Joël Ouaknine: Some decidability and undecidability results for timed automata

 

Abstract: Timed automata were introduced in the early 1990s by Alur and Dill. They are probably the most widely used paradigm to model real-time systems. Using a regions graph construction, Alur and Dill showed that the language-emptiness problem for timed automata is decidable, but that the language-universality problem, and hence also language inclusion, is undecidable.

In this talk, I will discuss the language-universality problem for open timed automata (timed automata for which all invariant and enabling clock constraints are "open", as in x < 3 rather than x <= 3, etc.). This question (whether the problem is decidable or not) is described as open by Henzinger and Raskin in a 2000 paper. Surprisingly, it turns out that language-universality for open timed automata is decidable if the (dense) time domain is "weakly monotonic" (several events are allowed at the same time), and undecidable otherwise.

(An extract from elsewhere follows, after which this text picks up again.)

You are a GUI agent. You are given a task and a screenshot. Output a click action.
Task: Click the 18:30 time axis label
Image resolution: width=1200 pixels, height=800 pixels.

Time permitting, I will also present some related decidability and undecidability results for open and closed timed automata, as well as for robust timed automata. The interest in considering these more restricted classes is that, when certain conditions are met, digitisation algorithms can be invoked which significantly accelerate model checking.

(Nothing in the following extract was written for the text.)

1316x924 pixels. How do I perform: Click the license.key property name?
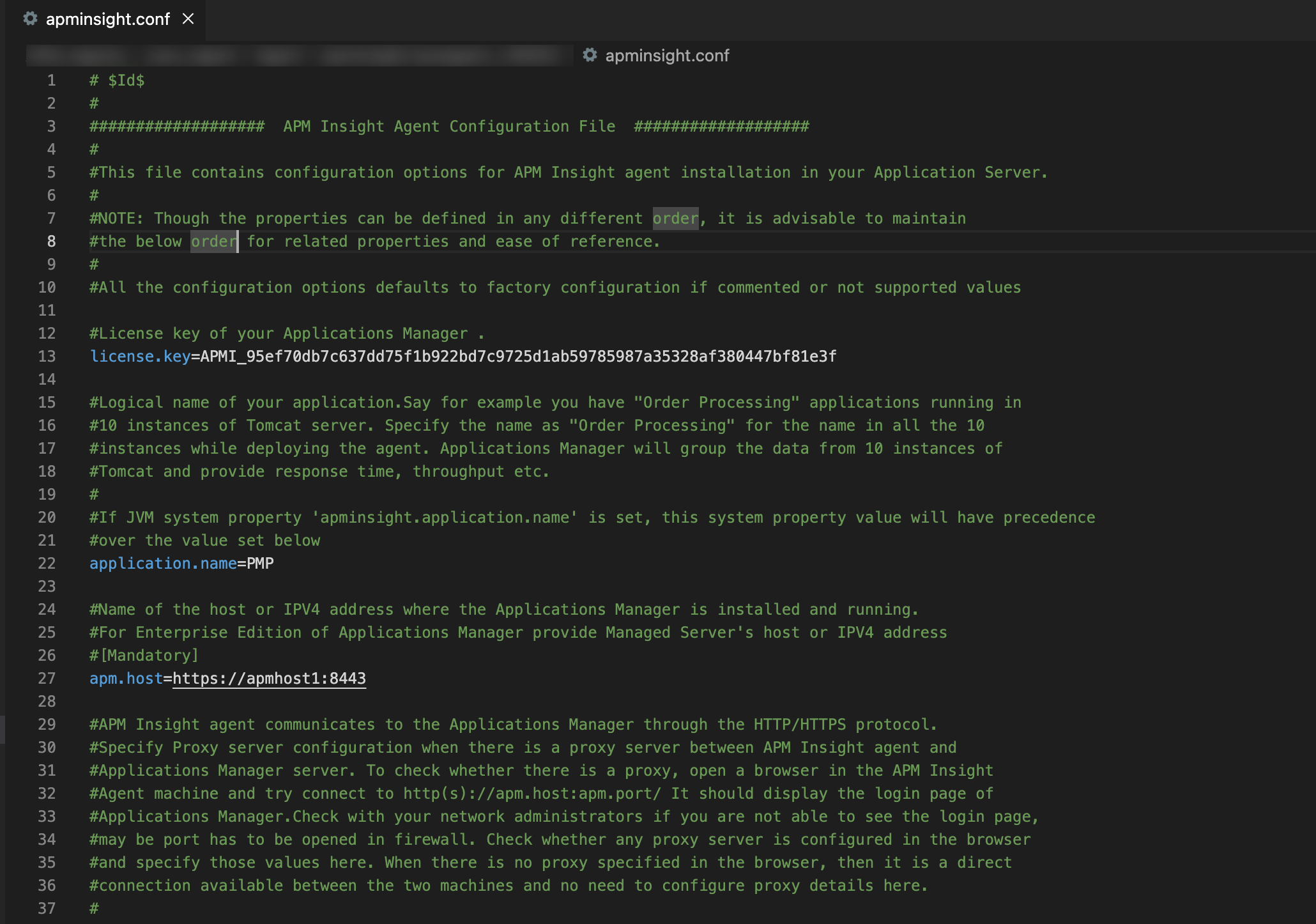point(140,357)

This is joint work with James Worrell.

CV: Joël Ouaknine has recently joined Ed Clarke's group as a postdoc. Prior to that he spent a couple of years as a postdoc/writing-up student with Mike Mislove at Tulane University. He received his PhD last year from Oxford, working with Mike Reed and Bill Roscoe on the relationship between discrete and continuous models for timed systems in CSP. His research interests include real-time and probabilistic systems, model checking, concurrency, semantics, and security.